Deposition of metals onto planar oxide supports provides a convenient methodology for modeling important aspects of supported metal catalysts. In this work, scanning tunneling microscopy (STM), in conjunction with traditional surface-science techniques, is used to monitor the morphological changes of oxide-supported metal clusters upon exposure to reactants at elevated pressures. Of special concern is the relationship between catalytic activity/selectivity and surface structure, e.g., metal–support interaction and intrinsic cluster size effects. Au and Ag clusters were vapor-deposited onto TiO 2(110) under ultrahigh vacuum (UHV) conditions. Characterization of cluster size and density as a function of metal coverage is correlated with catalytic reactivity. Oxygen-induced cluster ripening occurs upon exposure of Au/TiO 2(110) and Ag/TiO 2(110) to 10.00 Torr O 2. The morphology of the metal clustering induced by O 2 exposure implies the chemisorption of O 2 onto the metal clusters and the TiO 2 substrate at room temperature.

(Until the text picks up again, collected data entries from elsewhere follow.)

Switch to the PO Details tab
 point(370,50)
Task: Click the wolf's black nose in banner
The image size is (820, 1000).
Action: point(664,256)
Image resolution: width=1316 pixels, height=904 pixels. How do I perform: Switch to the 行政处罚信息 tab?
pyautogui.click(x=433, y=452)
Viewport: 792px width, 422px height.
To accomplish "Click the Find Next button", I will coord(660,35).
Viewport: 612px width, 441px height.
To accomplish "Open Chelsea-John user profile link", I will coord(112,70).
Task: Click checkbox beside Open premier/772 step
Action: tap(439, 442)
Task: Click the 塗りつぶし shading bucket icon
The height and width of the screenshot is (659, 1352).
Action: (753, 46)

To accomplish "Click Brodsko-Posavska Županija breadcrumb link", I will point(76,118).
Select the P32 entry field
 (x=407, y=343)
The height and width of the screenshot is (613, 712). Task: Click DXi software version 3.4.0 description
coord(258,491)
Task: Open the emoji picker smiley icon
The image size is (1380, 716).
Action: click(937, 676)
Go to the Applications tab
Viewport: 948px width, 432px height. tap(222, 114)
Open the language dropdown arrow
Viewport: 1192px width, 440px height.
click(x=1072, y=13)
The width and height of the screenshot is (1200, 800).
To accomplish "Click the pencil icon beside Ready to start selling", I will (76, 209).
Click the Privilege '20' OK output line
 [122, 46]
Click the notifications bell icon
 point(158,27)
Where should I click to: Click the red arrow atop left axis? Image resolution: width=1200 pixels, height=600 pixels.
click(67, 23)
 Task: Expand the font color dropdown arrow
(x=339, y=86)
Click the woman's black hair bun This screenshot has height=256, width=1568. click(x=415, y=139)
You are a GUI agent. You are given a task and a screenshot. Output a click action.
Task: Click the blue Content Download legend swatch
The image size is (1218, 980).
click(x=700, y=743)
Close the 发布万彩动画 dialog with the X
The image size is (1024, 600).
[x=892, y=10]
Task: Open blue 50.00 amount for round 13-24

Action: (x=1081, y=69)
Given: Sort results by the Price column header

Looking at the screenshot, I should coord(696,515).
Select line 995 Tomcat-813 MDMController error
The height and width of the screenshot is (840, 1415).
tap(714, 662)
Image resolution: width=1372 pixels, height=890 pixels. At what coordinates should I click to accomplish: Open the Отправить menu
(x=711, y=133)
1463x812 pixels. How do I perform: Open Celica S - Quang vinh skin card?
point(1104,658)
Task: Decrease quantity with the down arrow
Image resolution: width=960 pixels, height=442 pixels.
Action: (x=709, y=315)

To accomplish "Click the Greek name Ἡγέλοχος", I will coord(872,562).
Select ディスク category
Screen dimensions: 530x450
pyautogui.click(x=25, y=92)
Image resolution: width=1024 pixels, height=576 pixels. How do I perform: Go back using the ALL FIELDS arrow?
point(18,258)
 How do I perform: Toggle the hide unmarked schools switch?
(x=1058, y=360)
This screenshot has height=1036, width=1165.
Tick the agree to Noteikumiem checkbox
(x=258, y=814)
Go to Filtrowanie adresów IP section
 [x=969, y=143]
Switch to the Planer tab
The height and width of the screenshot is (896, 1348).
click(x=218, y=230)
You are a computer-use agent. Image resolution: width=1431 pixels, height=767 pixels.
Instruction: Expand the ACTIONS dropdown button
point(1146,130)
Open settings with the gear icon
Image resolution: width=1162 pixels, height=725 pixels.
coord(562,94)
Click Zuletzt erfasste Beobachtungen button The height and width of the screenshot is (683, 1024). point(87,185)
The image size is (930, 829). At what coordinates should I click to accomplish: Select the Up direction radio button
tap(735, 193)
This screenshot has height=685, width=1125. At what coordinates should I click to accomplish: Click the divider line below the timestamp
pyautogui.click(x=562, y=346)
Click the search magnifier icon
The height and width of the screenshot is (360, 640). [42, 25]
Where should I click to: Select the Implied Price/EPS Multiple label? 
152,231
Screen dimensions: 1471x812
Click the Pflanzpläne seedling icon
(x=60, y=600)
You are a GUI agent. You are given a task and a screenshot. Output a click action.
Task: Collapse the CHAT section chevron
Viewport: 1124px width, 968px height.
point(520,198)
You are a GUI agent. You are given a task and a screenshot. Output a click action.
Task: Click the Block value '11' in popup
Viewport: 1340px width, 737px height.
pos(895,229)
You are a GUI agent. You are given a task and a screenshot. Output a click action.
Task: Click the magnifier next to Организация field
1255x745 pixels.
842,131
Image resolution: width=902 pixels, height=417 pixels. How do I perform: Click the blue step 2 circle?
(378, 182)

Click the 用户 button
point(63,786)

Ag and Au clusters exhibited a bimodal size distribution following O 2 exposure due to Ostwald ripening, i.e., some clusters increased in size while other clusters shrank. A volatile oxide species is proposed to form at high oxygen pressures, accelerating intercluster atom transport. The oxide substrate was found to play a role in the kinetics of cluster ripening. STM shows that oxide-supported metal clusters are very reactive to O 2 and that nanoclusters are particularly susceptible to adsorbate-induced restructuring.